- Brief
Your answer must be an exact copy of the lines from the one containing "You are a computer-use" through the last line of the records below, with no pictures; please include nothing else.
☆ ☆ ☆ ☆
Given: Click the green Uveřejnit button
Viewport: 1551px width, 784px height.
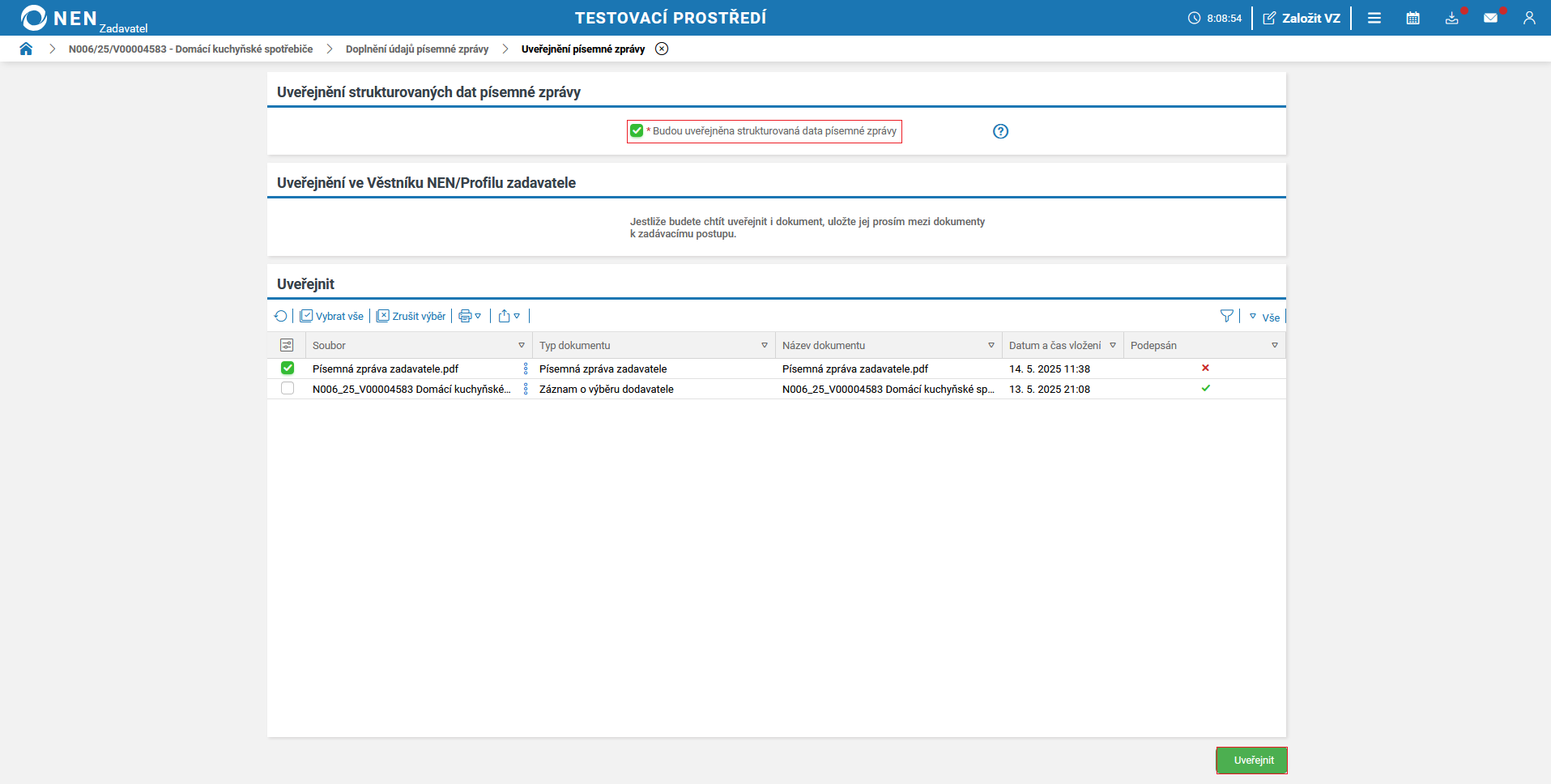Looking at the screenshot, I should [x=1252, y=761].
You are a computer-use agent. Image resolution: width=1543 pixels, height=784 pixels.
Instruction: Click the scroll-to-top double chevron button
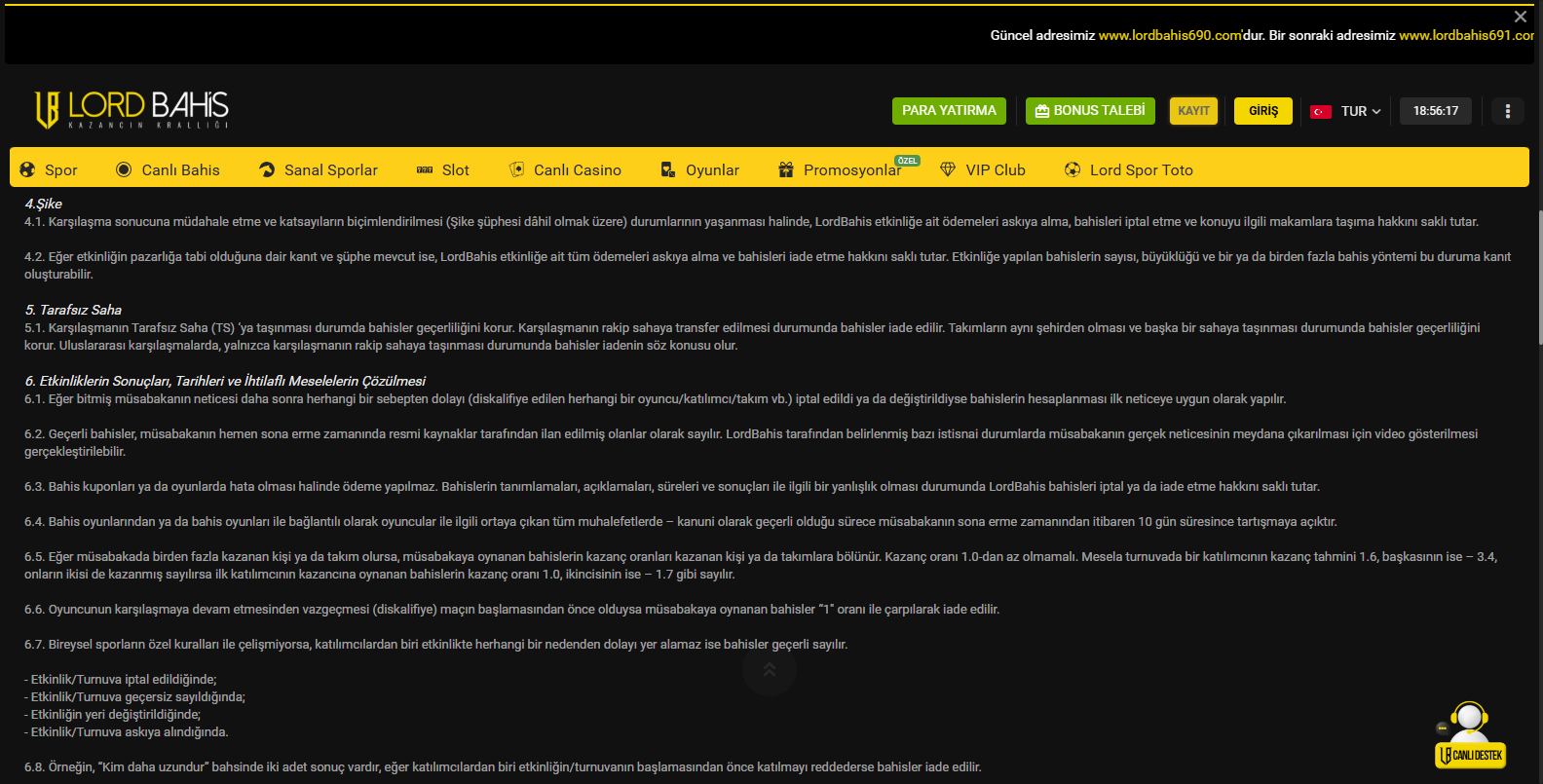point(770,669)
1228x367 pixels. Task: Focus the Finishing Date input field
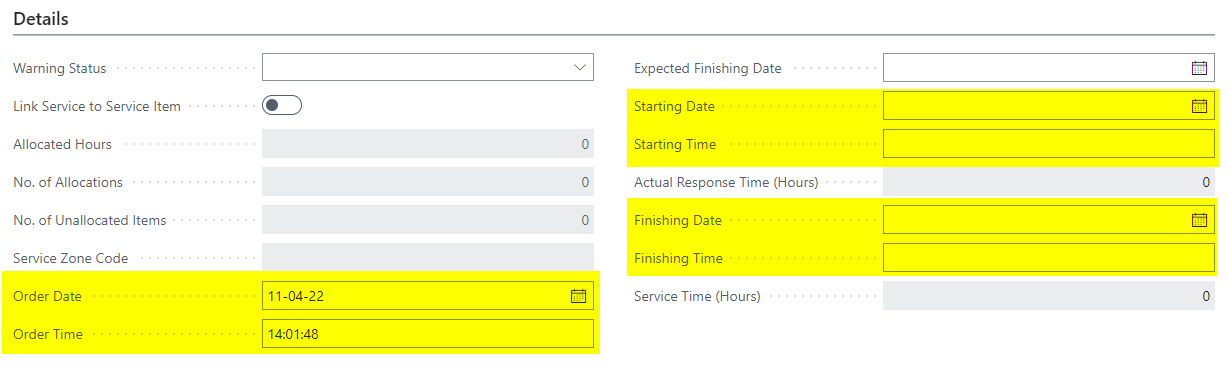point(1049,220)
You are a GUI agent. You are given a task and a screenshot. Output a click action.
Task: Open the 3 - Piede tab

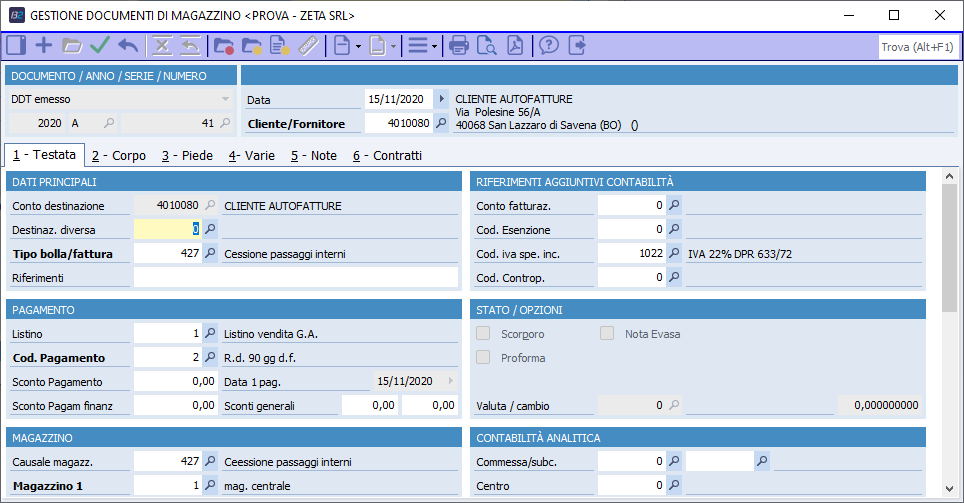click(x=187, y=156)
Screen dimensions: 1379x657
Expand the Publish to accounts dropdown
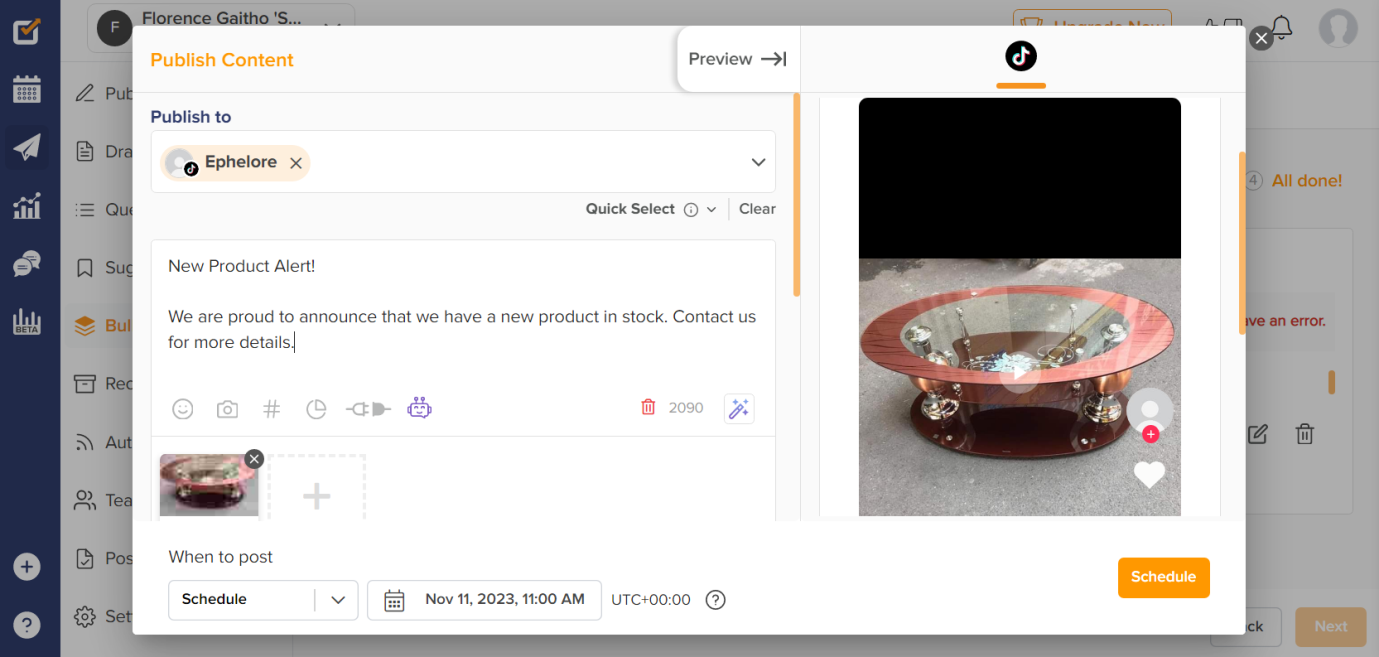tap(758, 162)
☆ ☆ ☆ ☆
- Output
You are a computer-use agent. Image resolution: width=1543 pixels, height=784 pixels.
Instruction: Click the scroll-to-top double chevron button
point(770,669)
1228x367 pixels. Task: Focus the Finishing Date input field
point(1049,220)
You are a GUI agent. You are given a task and a screenshot. Output a click action.
Task: Open the 3 - Piede tab

click(x=187, y=156)
Screen dimensions: 1379x657
Expand the Publish to accounts dropdown
tap(758, 162)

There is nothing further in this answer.